Decisamente favorevole ad una spedizione militare in Libia Berlusconi. Il leader di Forza Italia ha già fatto sapere che se governo e Parlamento decidessero in questo senso il partito azzurro non farebbe mancare il proprio sostegno. Ancor più esplicito Giovanni Toti, consigliere politico dell'ex Cavaliere: "accogliamo con favore l'intento dell'esecutivo, per cui saremo sicuramente d'accordo in caso di un intervento in Libia".

Nella destra italiana c'è perfino chi rimpiange i tempi di Gheddafi e dei rapporti privilegiati tra Berlusconi e il dittatore che "almeno - dicono - riusciva ad assicurare un minimo di stabilità e ordine nel paese."

Un no secco all'idea di schierare uomini in Libia arriva dal M5S. Per il deputato Di Battista l'"uso delle armi peggiorerà solo la situazione". Una nota del direttorio pentastellato, ricostruendo la storia recente delle vicende nordafricane, ha anche attribuito alle "decisioni dell'allora Pdl e del Pd che nel 2011 si chinarono alle pressioni di Francia e Usa a danno dell'Italia e della popolazione civile in Libia", la colpa del caos libico. Nel fronte del no anche Sel di Nichi Vendola che, fedele alla sua linea pacifista, esclude qualsiasi supporto ad un eventuale intervento.

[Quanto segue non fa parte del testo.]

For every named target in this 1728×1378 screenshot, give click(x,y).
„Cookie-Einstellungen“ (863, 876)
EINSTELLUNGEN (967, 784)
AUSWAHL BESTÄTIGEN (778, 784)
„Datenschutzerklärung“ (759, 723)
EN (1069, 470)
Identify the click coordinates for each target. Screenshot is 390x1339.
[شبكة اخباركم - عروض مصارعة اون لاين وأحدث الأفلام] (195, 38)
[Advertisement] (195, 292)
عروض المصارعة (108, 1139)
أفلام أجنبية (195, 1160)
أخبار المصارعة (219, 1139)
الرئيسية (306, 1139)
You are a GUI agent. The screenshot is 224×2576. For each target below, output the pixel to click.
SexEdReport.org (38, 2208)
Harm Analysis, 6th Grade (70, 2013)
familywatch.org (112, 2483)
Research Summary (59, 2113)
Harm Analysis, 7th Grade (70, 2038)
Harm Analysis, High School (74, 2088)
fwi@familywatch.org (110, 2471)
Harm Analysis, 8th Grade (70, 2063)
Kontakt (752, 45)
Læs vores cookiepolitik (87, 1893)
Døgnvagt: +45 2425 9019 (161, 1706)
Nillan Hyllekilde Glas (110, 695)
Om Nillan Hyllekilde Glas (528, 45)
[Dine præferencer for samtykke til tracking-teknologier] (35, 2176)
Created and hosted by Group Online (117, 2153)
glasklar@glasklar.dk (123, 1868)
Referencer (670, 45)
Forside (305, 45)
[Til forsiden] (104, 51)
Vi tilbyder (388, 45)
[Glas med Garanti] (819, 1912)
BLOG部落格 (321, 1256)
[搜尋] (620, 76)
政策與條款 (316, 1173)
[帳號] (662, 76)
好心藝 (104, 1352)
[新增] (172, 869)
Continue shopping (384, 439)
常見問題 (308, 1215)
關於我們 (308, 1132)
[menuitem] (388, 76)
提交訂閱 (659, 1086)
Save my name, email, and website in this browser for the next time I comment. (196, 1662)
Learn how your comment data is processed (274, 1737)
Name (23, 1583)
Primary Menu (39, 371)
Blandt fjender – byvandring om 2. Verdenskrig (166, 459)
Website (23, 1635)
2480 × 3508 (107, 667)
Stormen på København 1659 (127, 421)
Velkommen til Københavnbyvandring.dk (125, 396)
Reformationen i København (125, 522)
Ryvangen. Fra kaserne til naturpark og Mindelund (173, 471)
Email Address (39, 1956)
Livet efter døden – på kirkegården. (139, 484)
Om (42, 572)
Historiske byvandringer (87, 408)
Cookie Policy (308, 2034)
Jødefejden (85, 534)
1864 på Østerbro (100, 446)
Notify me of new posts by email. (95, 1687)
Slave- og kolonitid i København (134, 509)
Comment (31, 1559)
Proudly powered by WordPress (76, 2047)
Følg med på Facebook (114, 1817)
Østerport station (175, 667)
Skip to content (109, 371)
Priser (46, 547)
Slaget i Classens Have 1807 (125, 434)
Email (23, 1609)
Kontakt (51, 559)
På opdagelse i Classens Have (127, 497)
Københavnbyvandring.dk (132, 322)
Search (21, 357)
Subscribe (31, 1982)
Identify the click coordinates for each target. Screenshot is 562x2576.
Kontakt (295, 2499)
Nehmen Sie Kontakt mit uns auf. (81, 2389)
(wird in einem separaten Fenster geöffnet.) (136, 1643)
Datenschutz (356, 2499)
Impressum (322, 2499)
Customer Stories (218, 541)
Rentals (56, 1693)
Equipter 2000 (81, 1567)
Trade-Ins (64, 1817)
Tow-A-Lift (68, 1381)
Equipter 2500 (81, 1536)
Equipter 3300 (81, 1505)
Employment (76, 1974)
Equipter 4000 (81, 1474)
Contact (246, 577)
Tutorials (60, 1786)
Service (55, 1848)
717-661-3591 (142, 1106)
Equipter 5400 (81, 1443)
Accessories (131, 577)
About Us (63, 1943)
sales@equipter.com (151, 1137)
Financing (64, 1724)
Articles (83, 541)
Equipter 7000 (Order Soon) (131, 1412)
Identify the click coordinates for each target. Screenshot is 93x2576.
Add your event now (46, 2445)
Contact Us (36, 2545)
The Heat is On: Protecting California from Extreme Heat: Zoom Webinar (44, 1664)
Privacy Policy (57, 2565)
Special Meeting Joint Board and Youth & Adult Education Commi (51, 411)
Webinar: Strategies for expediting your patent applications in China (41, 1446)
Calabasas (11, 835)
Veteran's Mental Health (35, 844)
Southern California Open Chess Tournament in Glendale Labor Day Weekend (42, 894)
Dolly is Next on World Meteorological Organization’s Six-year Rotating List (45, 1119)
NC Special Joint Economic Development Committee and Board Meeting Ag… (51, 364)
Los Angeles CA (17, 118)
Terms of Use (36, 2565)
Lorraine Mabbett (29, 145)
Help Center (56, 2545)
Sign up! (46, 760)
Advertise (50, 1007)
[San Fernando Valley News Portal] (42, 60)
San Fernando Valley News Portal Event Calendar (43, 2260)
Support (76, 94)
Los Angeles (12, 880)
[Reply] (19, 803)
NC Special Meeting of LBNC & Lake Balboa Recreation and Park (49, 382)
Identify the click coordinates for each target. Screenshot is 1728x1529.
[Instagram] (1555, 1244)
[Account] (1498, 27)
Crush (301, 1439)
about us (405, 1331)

Non si è fatta attendere, infine, una presa di posizione molto dura del leader della Lega Nord, Matteo Salvini, che ha sottolineato soprattutto i rischi di un vero esodo di profughi verso le coste italiane. Secondo il segretario confederale questo scenario sarebbe da incubo perché permetterebbe a terroristi desiderosi di colpirci di infiltrarsi tra i disperati. "Per cui i profughi vanno soccorsi ma tenuti al largo e non fatti sbarcare in Italia". Per Salvini l'unica scelta possibile è quella di " dialogare con le tribù libiche e fare accordi sul territorio con i poteri libici."

Peccato che in Libia non esista un governo legittimato e riconosciuto con cui trattare dato che il paese è ormai teatro incontrollato delle scorribande di gruppi fondamentalisti armati sempre più nell'orbita dei tagliagola dell'Isis. E in Occidente, sull'onda emotiva degli attacchi di Parigi e Copenaghen, il pericolo incombente fa più paura e forse avvicina il momento delle armi.